The validity of the statute in creating retrospectively a legal marriage relation between slaves is upheld in Cooke v. Cooke, Phil., 583; State v.Harris, 63 N.C. 1; State v. Adams, 65 N.C. 537; State v. Whitford,86 N.C. 636; Long v. Barnes, 87 N.C. 329.

In Cooke v. Cooke, supra, the extent of and the limits to the exercise of such legislative power are thus stated by the late Chief Justice:

"If the marriage be a nullity for the want of the essence of the matter, that is, the consent of one of the parties, as in the case of Crump v.Morgan, 3 Ired. Eq., 91, where one *299 of the parties being lunatic the court decreed a divorce of nullity of marriage, neither a convention nor legislature, nor any other authority has power to make the marriage valid; but if the marriage be invalid by reason of the nonobservance of some solemnity which is required by statute, as the presence of a minister of the gospel, or a justice of the peace, that want of form may be supplied by an ordinance of the convention."

In the latter category may be placed the obstacle of near relationship interposed by the statute.

So in State v. Adams, BOYDEN, J., declares the effect of the act to be to all intents and purposes to render the parties, thus cohabiting, man and wife, and to devolve upon each the duties and responsibilities of the married state."

The legislation in reference to the marital relations formed between slaves by their consent to live together as man and wife, is not in this feature distinguishable from that now under consideration. A mere contract between persons of different sexes, followed by cohabitation, does not constitute marriage in a legal sense between slaves as it does not between free persons.

"A slave being property," says PEARSON, C. J., "has not the legal capacity to make a contract, and is not entitled to the rights or subjected to the liabilities incident thereto. He is amenable to the criminal law, and his person (to a certain extent) and his life are protected. * * * Marriage is based upon contract, consequently the relation of man and wife cannot exist among slaves."

Hence the efficacy of the enactment was to convert an illicit into a legal relation with the consent of the freedman, and on the conditions specified in the act, whereby the status of husband and wife was acquired with such incidents, aside from criminal liability, as would attach to a marriage valid from the incipiency of cohabitation.

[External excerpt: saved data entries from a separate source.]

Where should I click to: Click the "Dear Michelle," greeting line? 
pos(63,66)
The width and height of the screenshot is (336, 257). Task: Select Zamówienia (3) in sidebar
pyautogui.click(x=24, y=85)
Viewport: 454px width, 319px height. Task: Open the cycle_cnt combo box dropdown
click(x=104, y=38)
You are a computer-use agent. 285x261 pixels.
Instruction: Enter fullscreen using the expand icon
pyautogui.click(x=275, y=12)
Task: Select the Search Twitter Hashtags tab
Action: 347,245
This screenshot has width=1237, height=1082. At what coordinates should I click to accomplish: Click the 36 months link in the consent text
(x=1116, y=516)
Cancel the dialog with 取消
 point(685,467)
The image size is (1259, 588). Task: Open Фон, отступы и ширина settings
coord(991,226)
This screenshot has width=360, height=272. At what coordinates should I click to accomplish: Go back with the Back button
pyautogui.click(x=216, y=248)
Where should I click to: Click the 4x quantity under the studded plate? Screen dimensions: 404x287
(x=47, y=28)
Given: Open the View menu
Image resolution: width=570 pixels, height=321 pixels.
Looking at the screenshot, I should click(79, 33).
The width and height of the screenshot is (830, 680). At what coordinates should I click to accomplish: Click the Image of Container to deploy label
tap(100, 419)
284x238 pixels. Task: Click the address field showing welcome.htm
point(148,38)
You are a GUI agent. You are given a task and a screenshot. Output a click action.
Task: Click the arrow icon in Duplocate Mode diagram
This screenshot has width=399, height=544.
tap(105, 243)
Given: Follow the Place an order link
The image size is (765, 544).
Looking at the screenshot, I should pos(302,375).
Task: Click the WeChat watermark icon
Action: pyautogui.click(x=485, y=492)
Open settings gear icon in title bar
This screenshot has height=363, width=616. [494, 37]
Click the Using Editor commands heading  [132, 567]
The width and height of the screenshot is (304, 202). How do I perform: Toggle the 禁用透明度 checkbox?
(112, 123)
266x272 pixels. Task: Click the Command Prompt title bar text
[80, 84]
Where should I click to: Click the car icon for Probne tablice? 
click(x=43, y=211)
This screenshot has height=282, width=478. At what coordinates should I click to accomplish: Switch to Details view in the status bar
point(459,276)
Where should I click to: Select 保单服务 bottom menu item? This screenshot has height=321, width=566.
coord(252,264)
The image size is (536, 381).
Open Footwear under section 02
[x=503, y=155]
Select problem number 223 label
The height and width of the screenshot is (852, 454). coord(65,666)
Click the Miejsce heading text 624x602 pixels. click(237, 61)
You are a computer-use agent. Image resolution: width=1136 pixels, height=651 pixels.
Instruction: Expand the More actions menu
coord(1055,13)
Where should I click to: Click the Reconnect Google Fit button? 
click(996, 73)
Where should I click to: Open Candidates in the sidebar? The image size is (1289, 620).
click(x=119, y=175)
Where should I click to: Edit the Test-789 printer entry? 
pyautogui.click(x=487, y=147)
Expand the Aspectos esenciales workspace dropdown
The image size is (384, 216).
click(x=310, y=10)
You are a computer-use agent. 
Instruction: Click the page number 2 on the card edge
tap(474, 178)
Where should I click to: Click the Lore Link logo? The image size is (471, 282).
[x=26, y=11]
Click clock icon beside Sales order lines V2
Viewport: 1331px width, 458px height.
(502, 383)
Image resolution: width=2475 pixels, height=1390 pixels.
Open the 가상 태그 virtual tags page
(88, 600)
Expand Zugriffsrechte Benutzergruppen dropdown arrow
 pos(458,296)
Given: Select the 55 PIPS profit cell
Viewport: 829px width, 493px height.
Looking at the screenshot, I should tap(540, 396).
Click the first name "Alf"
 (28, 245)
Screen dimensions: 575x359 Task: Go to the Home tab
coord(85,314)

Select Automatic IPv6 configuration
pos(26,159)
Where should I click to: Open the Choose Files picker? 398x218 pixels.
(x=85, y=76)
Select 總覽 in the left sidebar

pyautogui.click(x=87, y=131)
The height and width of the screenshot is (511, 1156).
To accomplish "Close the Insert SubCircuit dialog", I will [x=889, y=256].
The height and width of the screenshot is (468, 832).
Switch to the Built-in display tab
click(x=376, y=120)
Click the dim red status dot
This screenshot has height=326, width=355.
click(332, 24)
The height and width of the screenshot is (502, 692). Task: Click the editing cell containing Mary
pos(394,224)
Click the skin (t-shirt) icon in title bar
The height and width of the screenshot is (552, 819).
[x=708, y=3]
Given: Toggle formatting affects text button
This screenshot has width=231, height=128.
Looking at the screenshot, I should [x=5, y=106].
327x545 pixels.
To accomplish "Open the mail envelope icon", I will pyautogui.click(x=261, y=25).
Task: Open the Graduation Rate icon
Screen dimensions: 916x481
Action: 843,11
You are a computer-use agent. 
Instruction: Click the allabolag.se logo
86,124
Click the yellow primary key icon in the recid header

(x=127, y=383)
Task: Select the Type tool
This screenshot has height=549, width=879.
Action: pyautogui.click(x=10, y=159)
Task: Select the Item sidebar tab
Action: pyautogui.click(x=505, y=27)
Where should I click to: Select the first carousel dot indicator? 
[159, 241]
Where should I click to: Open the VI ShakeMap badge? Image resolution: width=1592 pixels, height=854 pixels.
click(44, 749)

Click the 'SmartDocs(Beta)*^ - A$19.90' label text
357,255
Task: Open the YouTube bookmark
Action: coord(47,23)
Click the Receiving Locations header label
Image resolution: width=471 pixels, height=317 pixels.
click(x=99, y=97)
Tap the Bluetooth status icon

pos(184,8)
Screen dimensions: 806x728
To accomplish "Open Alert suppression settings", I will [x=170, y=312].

The act of 1879 does not, however, go so far. It does not *300 render the connection legitimate from the beginning, making valid that which was before void. It simply limits the time in which legal proceedings may be instituted to annul the marriage, or in which its nullity may be adjudged collaterally in a pending case, and this action must take place during the lives of both, or, where issue is born, it cannot take place at all. Death under such circumstances gives legal sanction to that which had been forbidden, and places the validity of the marriage contract beyond further question, except for the causes upon which the statute does not operate. What reasonable objection can be made to a law thus operating upon a marriage relation formed de facto, and not authorized because of a mere disabling statutory interdict, where the parties themselves have assented to and recognized the relation?

The proviso is broad and comprehensive in its declaration that under such circumstances after death, "no marriage followed by cohabitation, and the birth of issue (subject to the exceptions) shall be declared void," that is, adjudged void in any legal proceeding.

There could be no direct proceeding for a sentence of nullity except during life, for such sentence affects the personal status or condition of parties, and no one can represent either when dead. The meaning is that such marriage must then stand with all its legal consequences, and its validity no longer open to controversy, and such legislation is in our opinion free from complaint as to its validity.

This view disposes of the appeal and renders it unnecessary to pass upon other matters presented in the argument. There is error in the ruling of the court upon the exception and in dismissing the action. This will be certified for further proceedings in the court below according to law as declared in this opinion.